They trek down the long, freezing hallway, toward the last door up ahead that gapes open, waiting to swallow them up. A continuous, arctic stream of air blows at them as they near, and Merlin's teeth are close to chattering by the time they reach the pitch black room. He immediately gestures for Arthur to step back, and kneels on the icy wooden floor. From his pocket he pulls out Mordred's chalk, and begins by drawing a large circle around where he kneels.

Arthur watches in silence, never interrupting as Merlin moves around the floor and draws the intricate lines and runes. It usually takes him close to half an hour, though he manages it in half that this time. When it is finished Merlin leans back on his haunches, breathing out a sigh as he surveys his work.

"The bark and leaves," he says, breath puffing out in the air as he holds out a hand. Arthur takes the items out of his own pockets, and Merlin sets them up in the middle. Without prompting Arthur then moves opposite him, placing his candle in the correct position and then the knife, in the spot directly across from Merlin. He sits down, nodding at Merlin to get on with it.

"The point of this is to speak with the dead, to call them to us," Merlin whispers, feeling for whatever reason the need to speak the soothing, familiar words of explanation he's used to before a summoning. Arthur doesn't stop him. "It requires two different people-the messenger and the affected. I will be the messenger; you the affected. And now we'll begin."

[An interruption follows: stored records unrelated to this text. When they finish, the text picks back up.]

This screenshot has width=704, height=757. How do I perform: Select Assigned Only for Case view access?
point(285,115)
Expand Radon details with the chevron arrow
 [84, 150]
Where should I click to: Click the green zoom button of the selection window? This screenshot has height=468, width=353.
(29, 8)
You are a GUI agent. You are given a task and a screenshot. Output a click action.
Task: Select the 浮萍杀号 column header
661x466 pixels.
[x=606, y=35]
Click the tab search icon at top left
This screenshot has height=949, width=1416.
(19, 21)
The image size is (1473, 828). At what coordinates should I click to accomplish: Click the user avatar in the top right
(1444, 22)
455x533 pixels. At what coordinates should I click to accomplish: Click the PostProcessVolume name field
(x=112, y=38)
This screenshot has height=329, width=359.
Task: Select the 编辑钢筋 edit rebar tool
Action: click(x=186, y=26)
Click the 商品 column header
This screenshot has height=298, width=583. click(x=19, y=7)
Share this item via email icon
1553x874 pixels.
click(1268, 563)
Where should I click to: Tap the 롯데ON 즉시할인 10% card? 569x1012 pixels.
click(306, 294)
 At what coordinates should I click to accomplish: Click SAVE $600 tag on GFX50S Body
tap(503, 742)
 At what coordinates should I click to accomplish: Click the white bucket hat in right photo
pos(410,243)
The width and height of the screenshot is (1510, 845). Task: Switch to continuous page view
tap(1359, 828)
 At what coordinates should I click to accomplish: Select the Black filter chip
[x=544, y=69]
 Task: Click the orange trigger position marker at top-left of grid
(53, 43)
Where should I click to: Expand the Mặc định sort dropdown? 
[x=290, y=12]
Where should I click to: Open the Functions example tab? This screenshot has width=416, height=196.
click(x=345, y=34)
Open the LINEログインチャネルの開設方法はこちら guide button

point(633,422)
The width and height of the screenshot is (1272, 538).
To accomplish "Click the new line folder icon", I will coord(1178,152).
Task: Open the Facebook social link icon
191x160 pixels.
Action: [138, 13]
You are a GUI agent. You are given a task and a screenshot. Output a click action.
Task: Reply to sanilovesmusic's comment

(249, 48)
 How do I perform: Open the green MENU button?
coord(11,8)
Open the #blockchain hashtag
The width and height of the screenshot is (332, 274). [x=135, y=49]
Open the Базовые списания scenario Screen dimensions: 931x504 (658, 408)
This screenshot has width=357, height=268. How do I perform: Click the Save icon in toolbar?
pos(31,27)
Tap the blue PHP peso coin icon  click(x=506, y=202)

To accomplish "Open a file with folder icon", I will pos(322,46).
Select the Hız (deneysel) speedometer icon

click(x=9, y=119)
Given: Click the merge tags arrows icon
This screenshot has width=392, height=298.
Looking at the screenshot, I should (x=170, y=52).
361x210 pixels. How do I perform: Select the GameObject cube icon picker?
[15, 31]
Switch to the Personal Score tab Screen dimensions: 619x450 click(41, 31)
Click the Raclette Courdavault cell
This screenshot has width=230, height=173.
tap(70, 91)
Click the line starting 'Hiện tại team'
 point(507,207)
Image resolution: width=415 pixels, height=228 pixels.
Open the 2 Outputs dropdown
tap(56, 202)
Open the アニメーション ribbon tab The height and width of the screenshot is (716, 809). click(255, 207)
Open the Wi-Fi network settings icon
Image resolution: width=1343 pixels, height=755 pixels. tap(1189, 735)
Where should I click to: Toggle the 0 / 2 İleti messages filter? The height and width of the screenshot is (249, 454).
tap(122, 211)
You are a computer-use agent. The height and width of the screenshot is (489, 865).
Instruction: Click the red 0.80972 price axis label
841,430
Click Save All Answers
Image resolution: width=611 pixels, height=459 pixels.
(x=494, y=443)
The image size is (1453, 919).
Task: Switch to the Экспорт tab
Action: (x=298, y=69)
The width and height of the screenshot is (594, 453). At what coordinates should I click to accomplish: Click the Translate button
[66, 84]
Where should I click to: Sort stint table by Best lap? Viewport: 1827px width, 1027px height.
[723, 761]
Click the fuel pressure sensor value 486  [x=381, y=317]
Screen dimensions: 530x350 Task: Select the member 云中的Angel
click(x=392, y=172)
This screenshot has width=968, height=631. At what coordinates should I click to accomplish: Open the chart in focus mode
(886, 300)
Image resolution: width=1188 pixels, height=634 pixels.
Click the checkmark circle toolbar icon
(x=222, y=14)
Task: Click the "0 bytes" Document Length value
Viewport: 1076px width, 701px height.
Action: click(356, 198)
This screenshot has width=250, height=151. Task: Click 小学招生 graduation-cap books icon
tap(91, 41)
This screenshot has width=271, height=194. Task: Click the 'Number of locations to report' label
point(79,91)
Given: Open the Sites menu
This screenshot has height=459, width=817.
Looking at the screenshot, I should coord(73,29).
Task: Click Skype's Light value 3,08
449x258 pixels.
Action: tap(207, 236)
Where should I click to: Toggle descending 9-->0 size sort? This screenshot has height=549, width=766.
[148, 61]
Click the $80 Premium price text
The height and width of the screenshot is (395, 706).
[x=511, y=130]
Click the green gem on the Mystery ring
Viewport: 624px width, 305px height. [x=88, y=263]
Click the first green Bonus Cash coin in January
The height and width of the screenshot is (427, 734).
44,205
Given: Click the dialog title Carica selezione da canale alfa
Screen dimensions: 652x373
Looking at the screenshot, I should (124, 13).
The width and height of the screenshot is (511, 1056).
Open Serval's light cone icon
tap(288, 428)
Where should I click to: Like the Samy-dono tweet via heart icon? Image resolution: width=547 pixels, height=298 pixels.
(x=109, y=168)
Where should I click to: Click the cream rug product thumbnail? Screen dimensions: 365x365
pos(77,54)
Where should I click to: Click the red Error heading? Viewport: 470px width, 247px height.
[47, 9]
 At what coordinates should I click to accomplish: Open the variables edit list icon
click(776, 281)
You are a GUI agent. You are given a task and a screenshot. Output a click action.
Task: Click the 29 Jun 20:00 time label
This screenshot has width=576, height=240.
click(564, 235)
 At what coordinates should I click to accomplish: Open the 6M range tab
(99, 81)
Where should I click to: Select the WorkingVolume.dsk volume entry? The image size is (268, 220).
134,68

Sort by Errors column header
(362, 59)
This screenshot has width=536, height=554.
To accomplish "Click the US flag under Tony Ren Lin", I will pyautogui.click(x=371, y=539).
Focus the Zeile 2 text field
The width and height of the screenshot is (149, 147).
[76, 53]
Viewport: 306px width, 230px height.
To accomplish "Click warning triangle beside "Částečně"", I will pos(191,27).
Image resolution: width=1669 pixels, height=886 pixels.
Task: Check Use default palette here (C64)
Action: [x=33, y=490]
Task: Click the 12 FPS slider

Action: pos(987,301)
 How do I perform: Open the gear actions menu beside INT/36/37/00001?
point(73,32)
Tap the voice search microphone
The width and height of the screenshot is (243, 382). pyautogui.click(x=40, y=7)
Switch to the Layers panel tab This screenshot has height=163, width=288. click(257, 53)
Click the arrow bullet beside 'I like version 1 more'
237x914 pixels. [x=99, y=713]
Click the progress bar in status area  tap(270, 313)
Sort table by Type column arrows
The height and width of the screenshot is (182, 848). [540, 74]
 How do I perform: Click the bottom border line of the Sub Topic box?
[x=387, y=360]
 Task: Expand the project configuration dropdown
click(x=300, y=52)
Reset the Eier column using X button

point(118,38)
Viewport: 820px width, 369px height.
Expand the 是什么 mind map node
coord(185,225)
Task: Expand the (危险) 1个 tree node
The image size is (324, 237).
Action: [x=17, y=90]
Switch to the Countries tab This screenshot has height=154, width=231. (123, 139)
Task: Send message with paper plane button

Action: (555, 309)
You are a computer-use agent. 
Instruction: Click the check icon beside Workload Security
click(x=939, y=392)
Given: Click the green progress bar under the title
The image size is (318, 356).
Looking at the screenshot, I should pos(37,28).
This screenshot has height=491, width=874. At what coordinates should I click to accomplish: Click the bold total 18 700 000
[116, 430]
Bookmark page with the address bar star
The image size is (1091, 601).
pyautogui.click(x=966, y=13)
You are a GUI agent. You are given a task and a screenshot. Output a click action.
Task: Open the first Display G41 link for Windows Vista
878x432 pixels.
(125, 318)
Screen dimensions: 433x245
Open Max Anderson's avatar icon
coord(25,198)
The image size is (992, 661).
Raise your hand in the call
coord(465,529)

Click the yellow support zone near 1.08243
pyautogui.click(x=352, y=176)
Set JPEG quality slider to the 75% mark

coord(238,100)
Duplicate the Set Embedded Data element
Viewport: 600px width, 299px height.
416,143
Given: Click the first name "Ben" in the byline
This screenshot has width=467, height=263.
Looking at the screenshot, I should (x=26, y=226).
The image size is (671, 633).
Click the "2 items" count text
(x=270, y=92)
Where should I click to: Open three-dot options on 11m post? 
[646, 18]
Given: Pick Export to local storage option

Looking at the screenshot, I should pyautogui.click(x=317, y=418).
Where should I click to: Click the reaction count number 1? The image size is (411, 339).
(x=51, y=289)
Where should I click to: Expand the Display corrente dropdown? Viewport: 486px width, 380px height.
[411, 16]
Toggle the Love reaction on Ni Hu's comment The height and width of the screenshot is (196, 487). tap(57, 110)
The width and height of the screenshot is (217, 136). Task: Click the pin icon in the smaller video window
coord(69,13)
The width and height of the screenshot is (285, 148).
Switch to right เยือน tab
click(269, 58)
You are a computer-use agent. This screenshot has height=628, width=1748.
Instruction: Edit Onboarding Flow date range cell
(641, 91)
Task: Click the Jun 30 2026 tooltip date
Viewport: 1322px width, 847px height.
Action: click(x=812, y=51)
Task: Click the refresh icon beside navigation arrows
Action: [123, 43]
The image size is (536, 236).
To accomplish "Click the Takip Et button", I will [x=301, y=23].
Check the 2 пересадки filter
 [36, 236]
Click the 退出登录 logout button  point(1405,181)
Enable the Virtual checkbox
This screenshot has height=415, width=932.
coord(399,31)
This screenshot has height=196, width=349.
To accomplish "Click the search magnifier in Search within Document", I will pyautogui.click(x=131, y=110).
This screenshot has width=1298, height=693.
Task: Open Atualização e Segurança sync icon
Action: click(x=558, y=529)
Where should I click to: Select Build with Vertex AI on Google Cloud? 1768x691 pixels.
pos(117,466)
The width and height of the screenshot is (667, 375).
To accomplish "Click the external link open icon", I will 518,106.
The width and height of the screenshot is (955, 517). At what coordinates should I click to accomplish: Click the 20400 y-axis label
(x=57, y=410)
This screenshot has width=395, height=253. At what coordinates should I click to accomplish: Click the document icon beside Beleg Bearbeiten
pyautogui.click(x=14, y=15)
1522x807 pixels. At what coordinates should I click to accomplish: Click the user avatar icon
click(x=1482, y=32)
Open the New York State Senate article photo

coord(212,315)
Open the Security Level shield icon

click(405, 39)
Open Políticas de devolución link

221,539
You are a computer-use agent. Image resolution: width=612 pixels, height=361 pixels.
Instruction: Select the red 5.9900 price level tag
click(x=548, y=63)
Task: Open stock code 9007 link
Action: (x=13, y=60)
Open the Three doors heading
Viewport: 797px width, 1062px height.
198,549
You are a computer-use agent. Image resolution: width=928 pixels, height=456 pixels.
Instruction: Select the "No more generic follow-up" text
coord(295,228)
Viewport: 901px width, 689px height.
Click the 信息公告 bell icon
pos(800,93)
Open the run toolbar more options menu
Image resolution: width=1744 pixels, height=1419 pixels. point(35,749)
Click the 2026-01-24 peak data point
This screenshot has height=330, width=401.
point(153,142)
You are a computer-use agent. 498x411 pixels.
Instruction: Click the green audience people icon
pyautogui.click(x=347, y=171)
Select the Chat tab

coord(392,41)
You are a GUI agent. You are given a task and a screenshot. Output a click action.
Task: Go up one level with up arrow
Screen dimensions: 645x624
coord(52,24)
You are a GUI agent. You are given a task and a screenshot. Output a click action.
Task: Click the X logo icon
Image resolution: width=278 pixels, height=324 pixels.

He takes the candle nearest him and begins to drip the melted wax in a redundant pattern over the Circle, stopping finally to let it drip into a hand-sized pool right in front of him. Merlin puts the candle down, then, and sears his left hand against the still-cooling wax, melding him and his clairvoyance to the summoning grounds.

The room is deathly silent; Merlin notices a growing feeling as if there are eyes on his back, staring straight through him, but he ignores it. With three, steadying breaths, he chants, "Spirit I summon thee, evoco lemures, by the Old Religion I bind thee, larvae manes, and call thee to reveal thyself this night. Ostendo ego."

For a moment nothing happens; then, the tiniest of sparks flares in the bark and leaves, and Merlin lets out a silent breath of relief. Across from him Arthur shakes his head in silent wonder, apparently still fascinated by that part of the ritual.

Please work. Please work. He can think of nothing else, willing the chant to do its work and the Circle to be strong enough to let it. The knife glimmers where it lays in front of Arthur in the added light as Merlin continues with three more breaths. He reaches out for Arthur's hands, who silently clasps them together across the Circle. "Spirit I summon thee, evoco lemures, by the Old Religion I bind thee, larvae manes. This night, I call thee to reveal thyself. Ostendo ego."

Merlin never needs to chant it again. Immediately the small fire snuffs out, though the candles remain alight, and the last wisp of smoke curling from it suddenly blows horizontal, stinging Merlin's eyes and itching his nose. He coughs once, pulling from Arthur's grip to rub his face, and blinks open watering eyes only to see-to see.

The spirit of Uther Pendragon stands next to the Circle, between them both, and the hollowed eye sockets of his skull-like features seem to be directed entirely at Arthur. "My son," the spirit breathes, and a racing chill moves down Merlin's spine.

He knows that voice well.

A/N: Yep, so Uther looks a little bit ghoulish in spirit form. There are two/three chapters left of this fic, depending if I do an epilogue or not (probably will). But yeah, I hope you all enjoyed! I just creeped myself out again writing this - not that this part is necessarily hardcore horror or anything, but I was in a dark part of the library listening to (haunted) music and jumped because I felt something brush my arm.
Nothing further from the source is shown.